SOAL SINGKAT
Apakah setiap pernyataan berikut sesuai dengan kutipan tentang penetapan Ismail Haniyeh? Jawab ya atau tidak untuk masing-masing, lalu sertakan kata-kata penentu dari kutipan itu tanpa diubah.
1. Departemen Luar Negeri AS menetapkan Haniyeh sebagai teroris pada hari Rabu.
2. Harakat al-Sabireen terutama beroperasi di Mesir.
3. Liwa al-Thawra dilaporkan mengklaim pembunuhan seorang jenderal militer Mesir di Kairo pada 2017.

KUTIPAN TEKS
----------------

WASHINGTON DC, KAMIS — Departemen Luar Negeri Amerika Serikat, Rabu (31/1), menetapkan Ismail Haniyeh, pemimpin kelompok Hamas, Palestina, sebagai teroris global khusus yang harus ditangkap.
Dalam sebuah pernyataannya, Deplu AS menegaskan, Haniyeh bersama dua kelompok Islam yang beroperasi di Mesir dan satu di wilayah Palestina terdaftar di Specially Designated Global Terrorist.
Penetapan Haniyeh, Kepala Biro Politik Hamas, itu dilakukan kurang dari seminggu setelah Washington mengancam akan memotong bantuan ke Palestina jika tidak mendukung perdamaian dengan Israel.
Hamas sendiri, kelompok yang menguasasi Jalur Gaza, sudah lama dimasukkan dalam organisasi teroris oleh AS dan kini bertanggung jawab atas tewasnya 17 warga AS.
Haniyeh, pemimpin Hamas yang paling berpengaruh dalam sayap militer kelompok Islam Jalur Gaza.
Haniyeh, pemimpin Hamas yang paling berpengaruh dalam sayap militer kelompok Islam Jalur Gaza itu, dilaporkan terlibat dalam serangan terhadap warga Israel.
Harian Al Arabiya, Kamis (1/2), menyebutkan, Haniyeh mempunyai peran yang amat dominan di sayap militer Hamas. Dia pun mendukung perjuangan bersenjata dan mendorong warga sipil ikut di dalamnya untuk menyerang Israel.
Menteri Luar Negeri AS Rex Tillerson mengatakan, pihaknya menargetkan kelompok dan pemimpin teroris senior—termasuk dua kelompok yang didukung Iran—yang mengancam stabilitas Timur Tengah merongrong proses perdamaian dan menyerang sekutu kami Mesir dan Israel.
Kelompok yang didukung Iran, Harakat al-Sabireen, yang terutama beroperasi di Gaza dan Tepi Barat juga dimasukkan ke dalam daftar kelompok teroris.
Menurut Washinton, kelompok tersebut merencanakan dan melakukan serangan terhadap Israel dan menembakkan roket ke sasaran-sasaran di Israel.
Teroris mengancam stabilitas Timur Tengah, merongrong proses perdamaian, dan menyerang sekutu kami, Mesir dan Israel.
Organisasi garis keras lainnya, Liwa al-Thawra dan Harakat Sawa’d Misr di Mesir, juga dimasukkan dalam daftar hitam teroris. Sebelumnya, dua kelompok ini dikaitkan dengan sayap Ikhwanul Muslimin Mesir.
Liwa al-Thawra dilaporkan mengklaim bertanggung jawab atas pembunuhan seorang jenderal militer Mesir di Kairo pada 2016 dan serangan bom di negara itu pada 2017.

----------------

BARIS DATA
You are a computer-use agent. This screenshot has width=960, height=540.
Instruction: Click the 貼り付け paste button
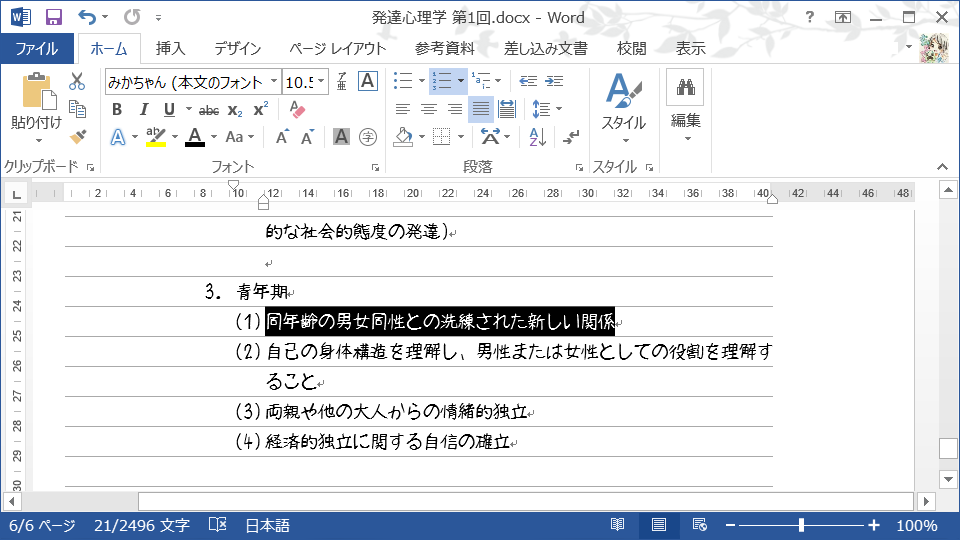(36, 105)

----------------

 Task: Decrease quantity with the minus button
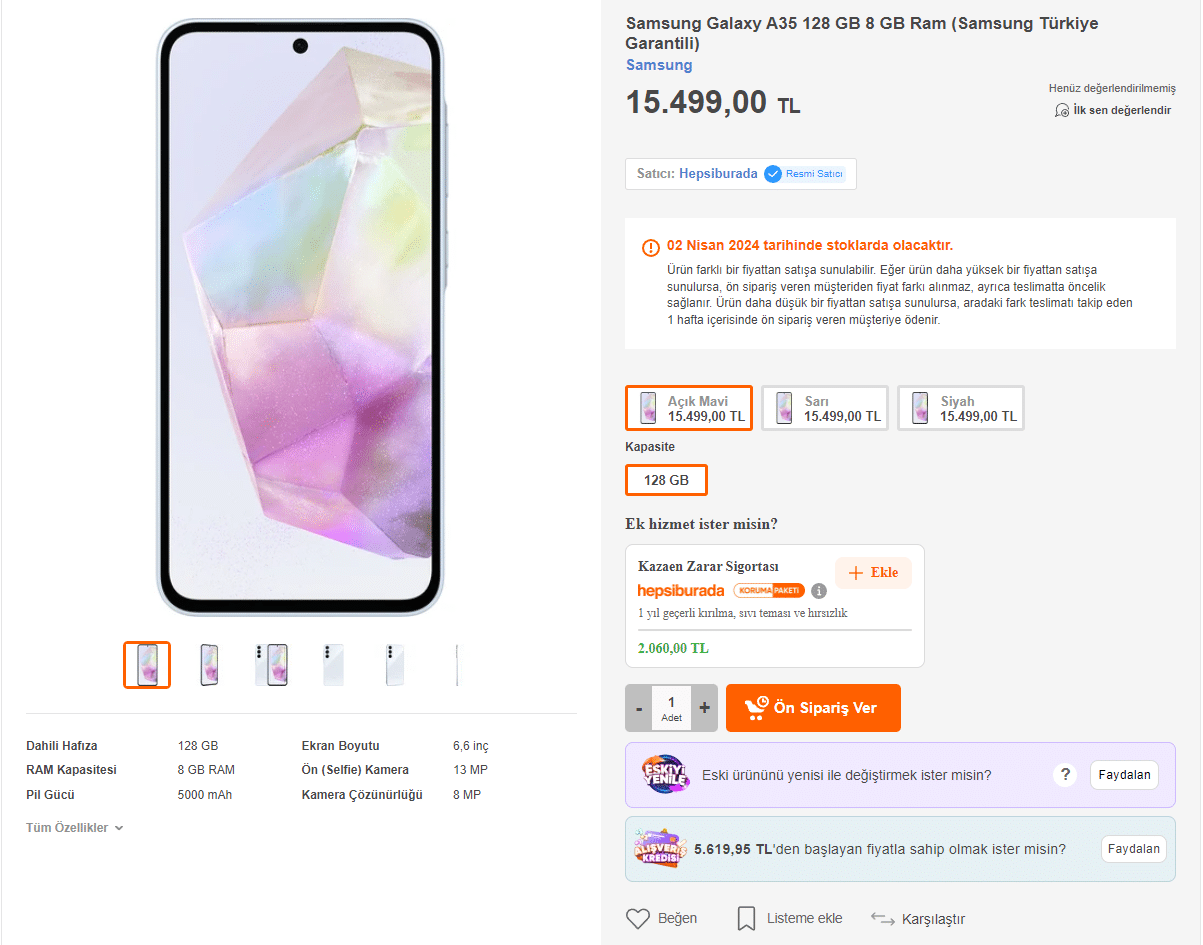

----------------

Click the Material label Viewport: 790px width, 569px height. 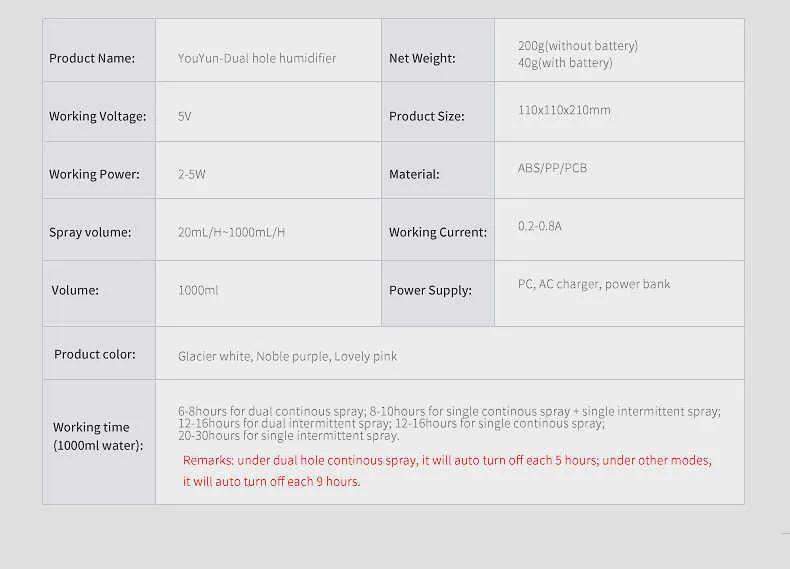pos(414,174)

----------------

JAWABAN SOAL
1. Ya: "Departemen Luar Negeri Amerika Serikat, Rabu (31/1), menetapkan Ismail Haniyeh"
2. Tidak: "yang terutama beroperasi di Gaza dan Tepi Barat"
3. Tidak: "pembunuhan seorang jenderal militer Mesir di Kairo pada 2016"